# JEU DE DONNÉES:
--
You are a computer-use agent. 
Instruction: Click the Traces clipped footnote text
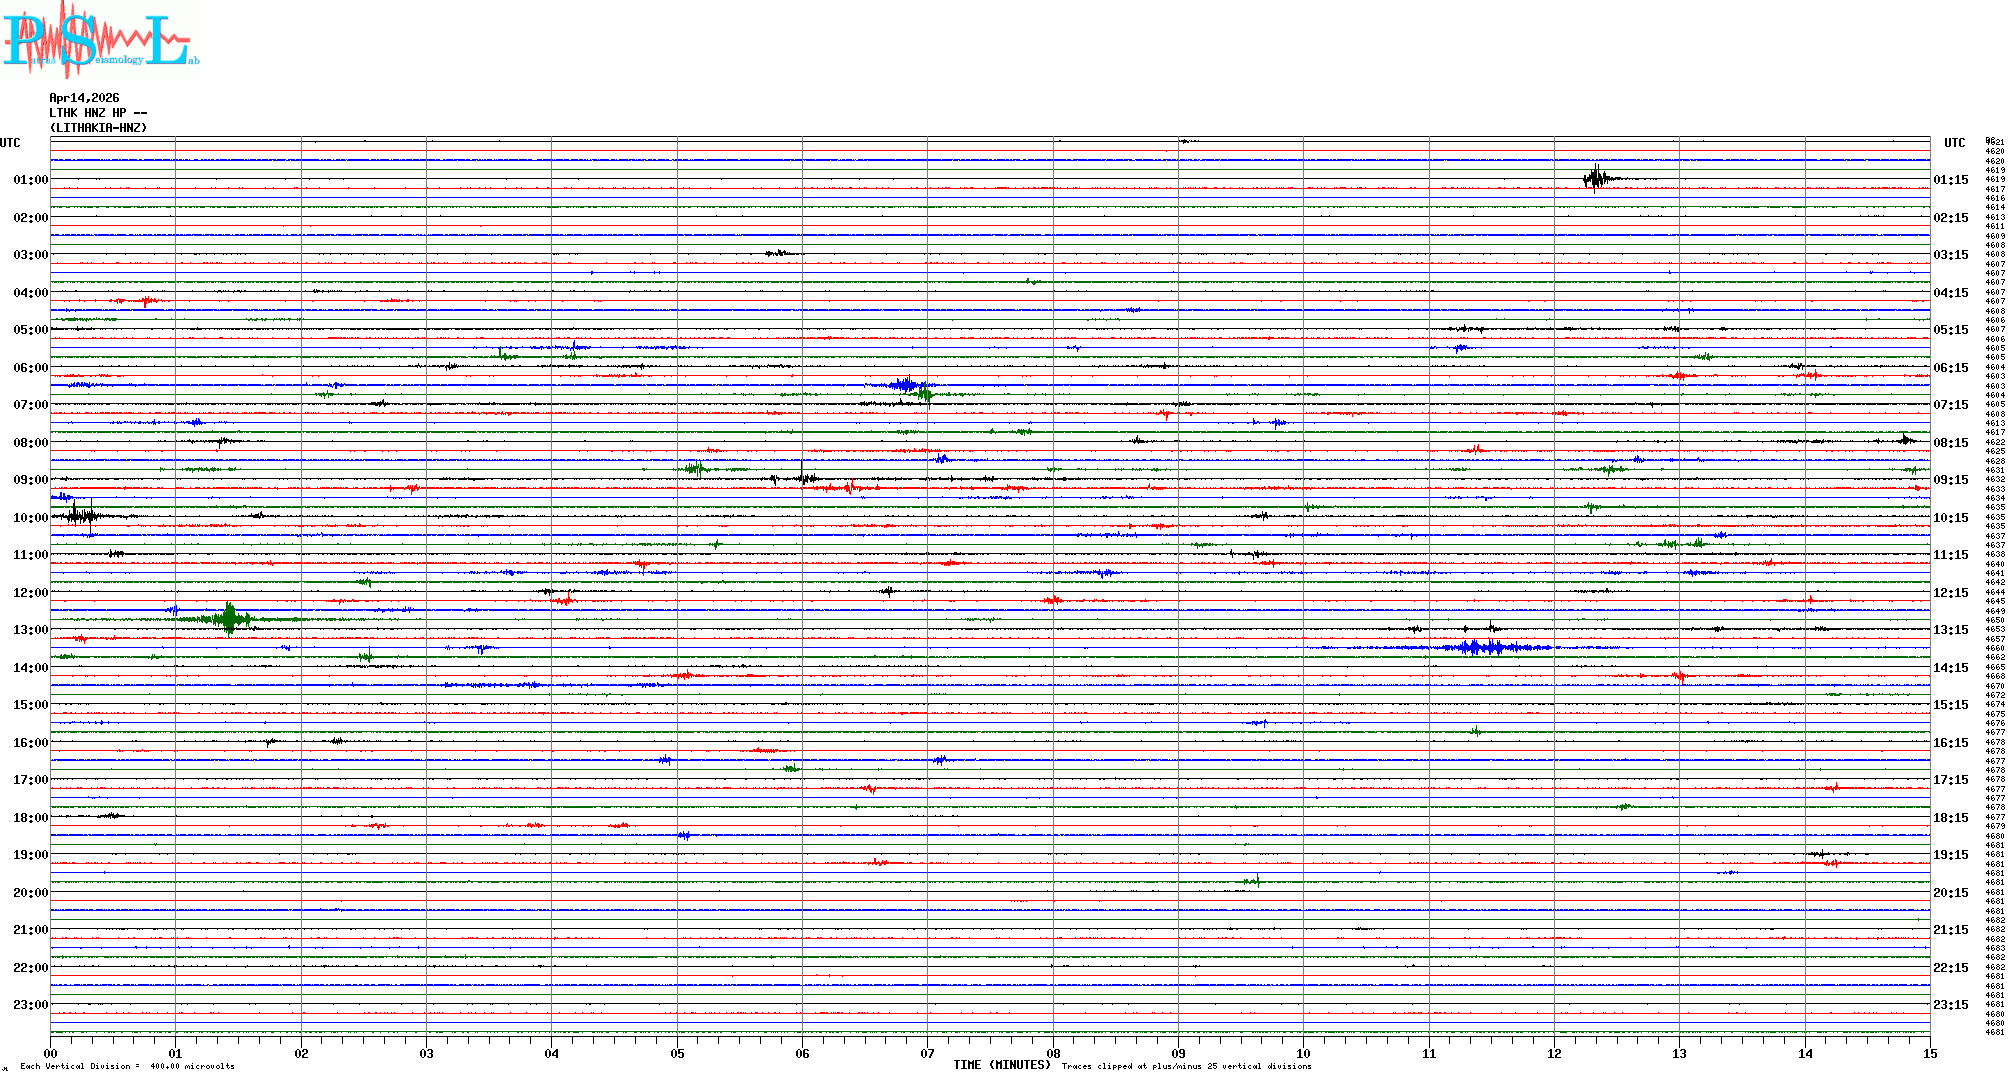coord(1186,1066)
--
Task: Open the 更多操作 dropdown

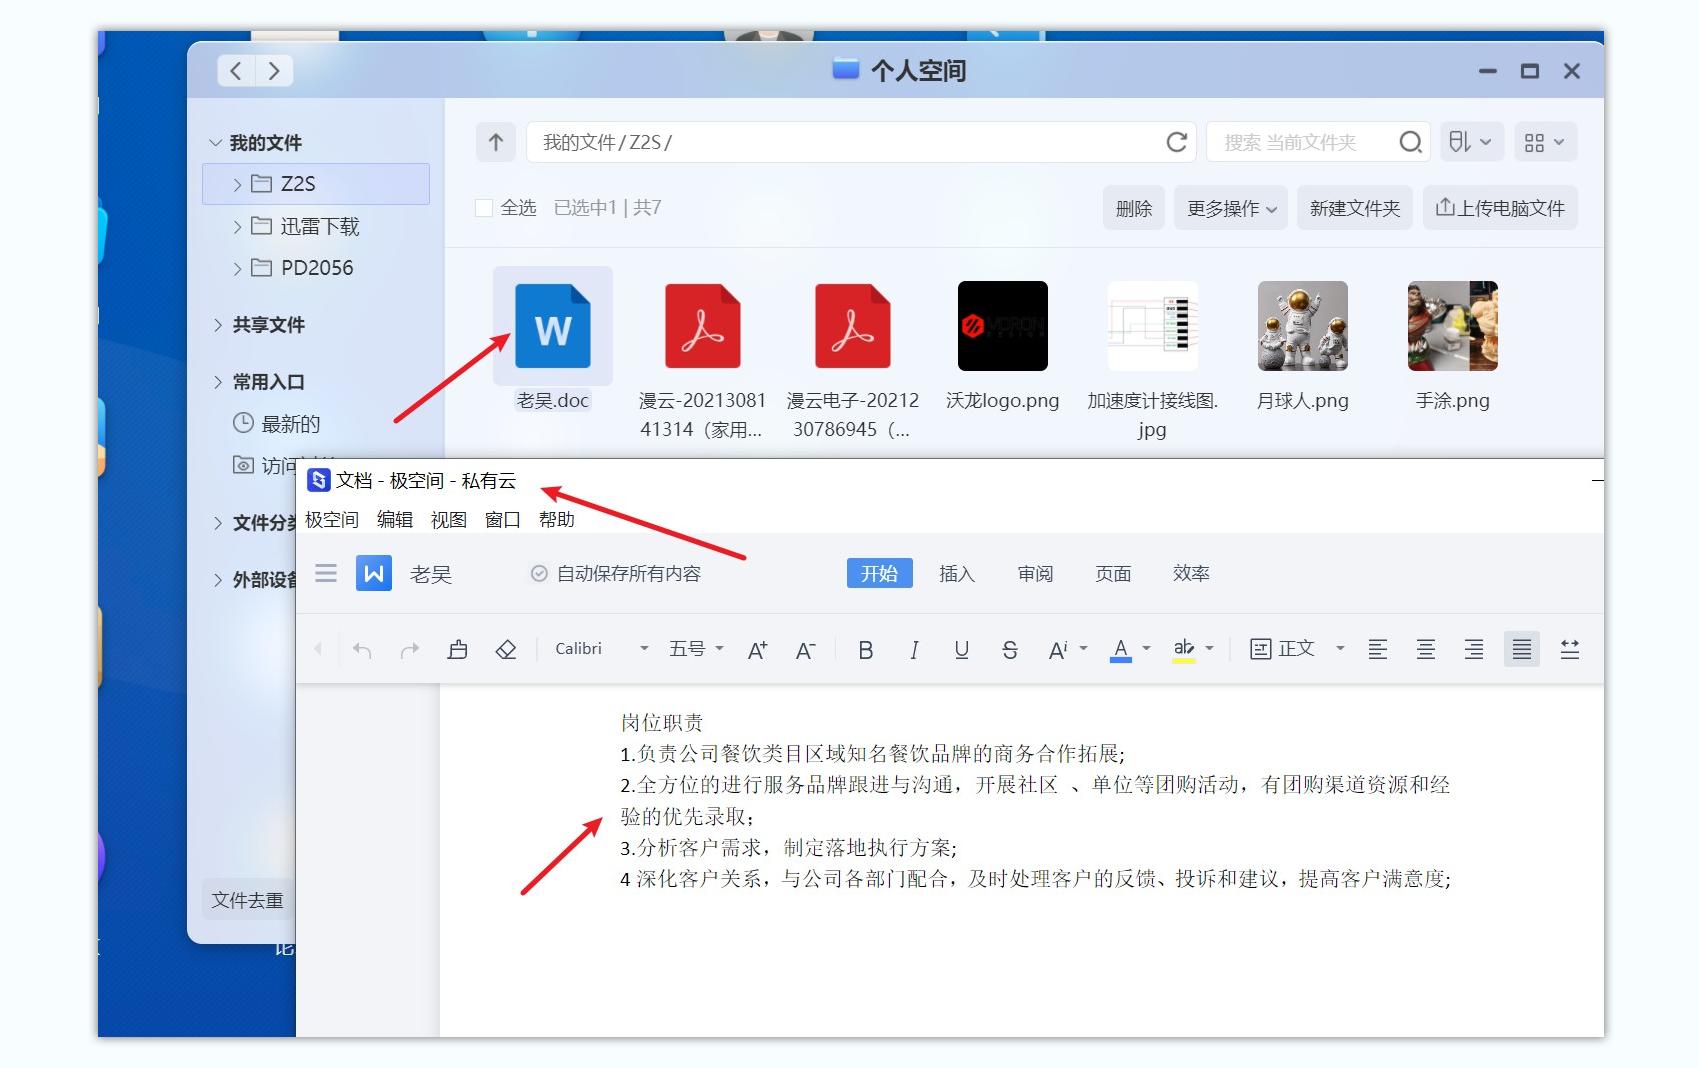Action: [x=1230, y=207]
--
# VOTRE TÂCHE:
Quelles lignes du matériel ci-dessus contiennent le mot « Traces » ? Relevez-les toutes en les recopiant intégralement, en tenant compte de la casse.

# CORRIGÉ:
Instruction: Click the Traces clipped footnote text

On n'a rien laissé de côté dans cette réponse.